Academic Career and World War II

In 1921 von Frisch became professor of zoology and director of the institute at the University of Rostock. In 1923 he followed a call to Breslau, but then returned to the University of Munich in 1925, where he became director of the Zoological Institute. In 1924, together with Alfred Kühn, he founded the Zeitschrift für vergleichende Physiologie (Journal of Comparative Physiology), which was published in 1972. With the support of the Rockefeller Foundation, he succeeded in establishing a new zoological institute in Munich in 1931/32 (although it has since been demolished). During the Third Reich it was difficult for Karl von Frisch to keep his job, especially since he had a Jewish grandmother and did not actively cooperate with National Socialism. Frisch was forced into retirement, but the decision was reversed due to advances in his research on combating nosema infections in bees and his forced retirement was postponed until after the war. Frisch also worked actively to help Polish scientists who had been singled out for internment by the Gestapo. In 1946 Frisch went to work at the University of Graz since the Munich institute was destroyed during the war, remaining there until 1950, when he returned to the Munich institute after it was reopened.

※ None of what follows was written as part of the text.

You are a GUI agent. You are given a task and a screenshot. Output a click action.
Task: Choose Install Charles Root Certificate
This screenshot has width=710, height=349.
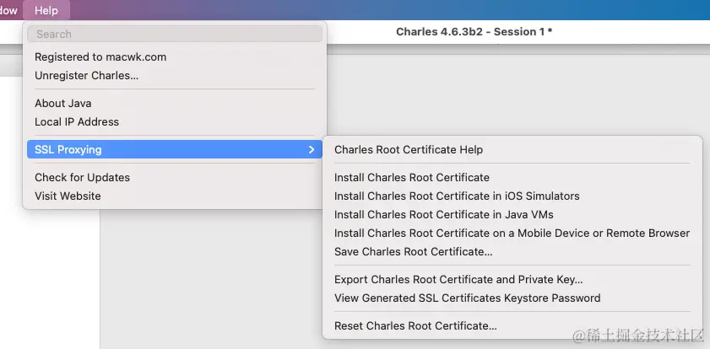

Interpretation of the honey bee waggle dance

Interpretation of the honey bee waggle dance

The Carniolan Honey Bee

Frisch studied aspects of animal behavior, including animal navigation, in the Carniolan honey bee, a subspecies of the European honey bee. Knowledge about feeding places can be relayed from bee to bee. The means of communication is a special dance of which there are two forms, the round dance and the waggle dance. The so called round dance provides the information that there is a feeding place in the vicinity of the beehive at a distance between 50 and 100 meters, without the particular direction being given. By means of close contact among the bees it also supplies information about the type of food. The waggle dance on the other hand is used to relay information about more distant food sources. In order to do this, the dancing bee moves forward a certain distance on the vertically hanging honeycomb in the hive, then traces a half circle to return to her starting point, whereupon the dance begins again. On the straight stretch, the bee waggles with her posterior. The direction of the straight stretch contains the information about the direction of the food source, the angle between the straight stretch and the vertical being precisely the angle which the direction of flight has to the position of the sun. The distance to the food source is relayed by the time taken to traverse the straight stretch, one second indicating a distance of approximately one kilometer. The other bees take in the information by keeping in close contact with the dancing bee and reconstructing its movements. They also receive information via their sense of smell about what is to be found at the food source.

Further Research

Next to his work on bee dances, Karl Frisch also researched on bee perception, including the sense of smell, powers of orientation, internal clock, and optical perception. Frisch’s honey bee work further included the study of the pheromones that are emitted by the queen bee and her daughters, which maintain the hive’s very complex social order. Outside the hive, the pheromones cause the male bees, or drones, to become attracted to a queen and mate with it. Inside the hive, the drones are not affected by the odor.

Later Years

In 1958 he became emeritus professor, but continued his scientific research in the following years. Karl Ritter von Frisch died on 12 June 1982 in Munich at age 95.